Si nous suivons notre démarche, l’initiative de Loukachenko soutenue par Poutine serait de dire aux Polonais : “Laissons ces contines de conquêtes du monde aux neocons. Parlons plutôt net : préférez-vous vous opposer à un pays, ou un groupe de pays, qui interdit les pratiques démentes des LGTBQ, ou être sous la domination d’un pays qui, au contraire, met toute sa politique au service des LGTBQ dans leurs débordements les plus déments ?”

Note de PhG-Bis : « Pour en rajouter, on dira [PhG en grognant] qu’il s’agit en fait, selon Wendy McElroy, des ‘2SLGBTQ+IA’, selon un sigle qui désigne “les personnes bispirituelles, lesbiennes, gays, bisexuelles, transgenres, queer, en questionnement, intersexes, androgynes et asexuelles”. Il faut savoir ce que l’on veut, ce que l’on est et ce que l’on sera. »

Nous ne sommes pas, dans ces lignes, en train de mesurer d’une part le degré de “franchise et d’honnêteté” de Loukachenko, – même la presseSystème peut en faire bon usage ; ni en train d’évaluer les chances que cette initiative éveille quelque intérêt chez les Polonais ou ne provoque qu’un éclat de rire méprisant. Nous sommes en train d’évaluer l’enjeu exact de cette proposition sans même argumenter que Loukachenko, voire Poutine, savent exactement sur quoi elle porte.

Nous faisons simplement le constat que la proposition de Loukachenko, hors du discours qui la présente, porte en réalité sur cet enjeu colossal de la culture, des mœurs, d’une façon d’être, du destin d’une civilisation. Nous nous appuyons sur des constats évidents et répétés, comme par exemple cette remarque de monsieur Bertez :

« En son temps je me suis fait l’écho de la déclaration authentique du patron des services de renseignements britanniques lequel avait déclaré que la guerre en Ukraine était une guerre contre les transphobes et autres homophobes, une guerre en défense des LBGTQ etc. »

C’est dire encore, pour bien comprendre le président biélorusse Loukachenko, qu’on observer ceci... Sa démarche est largement destinée au peuple polonais encore plus que vers son gouvernement, et au peuple polonais post-15 octobre en espérant, dans le chef de Loukachenko-Poutine, qu’il aura voté de façon significative pour le mouvement ‘Confédération’, traditionnaliste, hostile à la guerre contre la Russie et à l’Ukraine postmoderne du clown-Zelenski, – c’est-à-dire “populiste !” cracheraient nos propres clowns de salon et de plateaux TV. Une affirmation importante dans ce sens renforcerait la dynamique anti-ukrainienne de la direction polonaise et nous conduirait effectivement vers de nouveaux évènements pour 2024-2025.

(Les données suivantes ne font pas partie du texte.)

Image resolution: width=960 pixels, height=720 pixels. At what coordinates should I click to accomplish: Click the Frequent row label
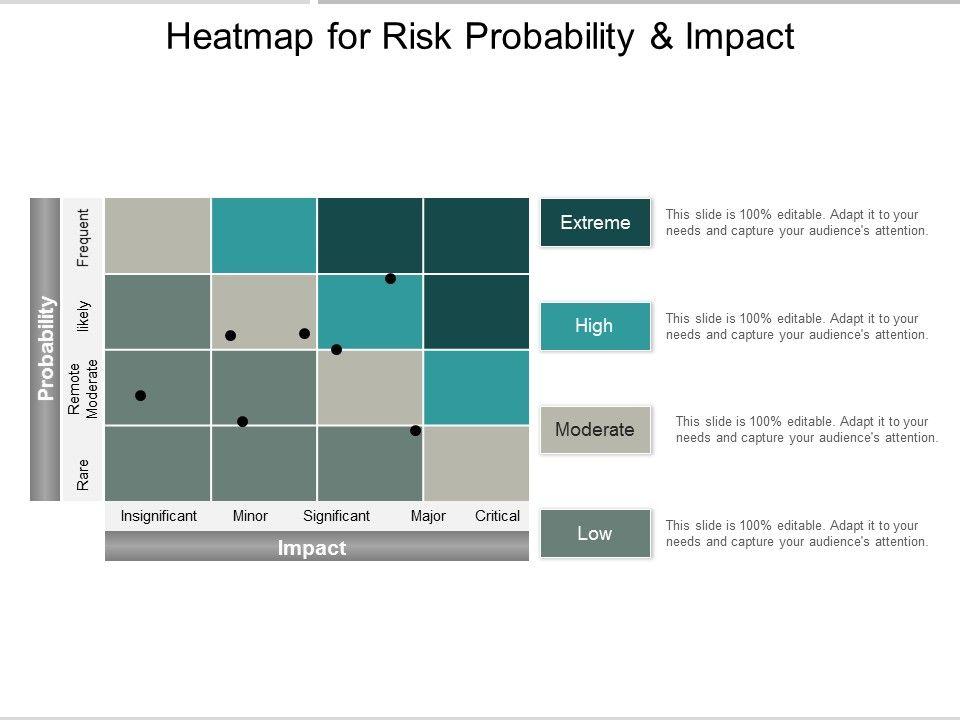(x=84, y=237)
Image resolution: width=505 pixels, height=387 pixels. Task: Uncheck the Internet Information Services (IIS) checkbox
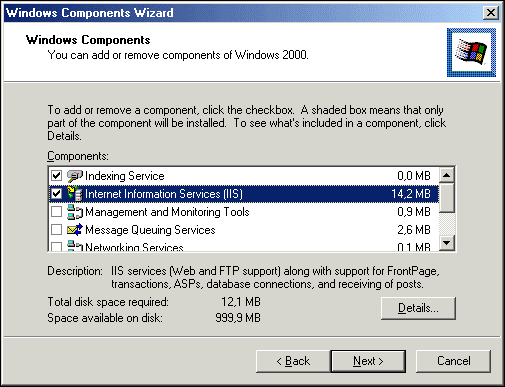[x=56, y=193]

La stratégie russe, au-delà de l’événement tactique que représente la guerre en Ukraine, est de briser l’axe transatlantique UE-OTAN, moins pour d’hypothétiques gains géopolitiques et beaucoup plus pour afficher clairement que la GrandeCrise en cours est de nature ontologique, portant sur tout ce qui constitue une civilisation, du spirituel au cuturel, et même en descendant à l’économique si l’on veut (Loukochenko précise bien qu’il s’agit de “gagner de l’argent”). C’est effectivement dans ce champ qu’il faut apprécier les folies du wokenisme et cette immense caravane de machine à profit, de corruption, d’abaissement des principes, de déconstructuration générale qui l’accompagne sur le rythme endiablée d’une danse macabre. Les horreurs de la guerre en Ukraine ne peuvent vraiment se comprendre qu’avec cette référence à l’esprit, avec toujours un petit air d’Armageddon.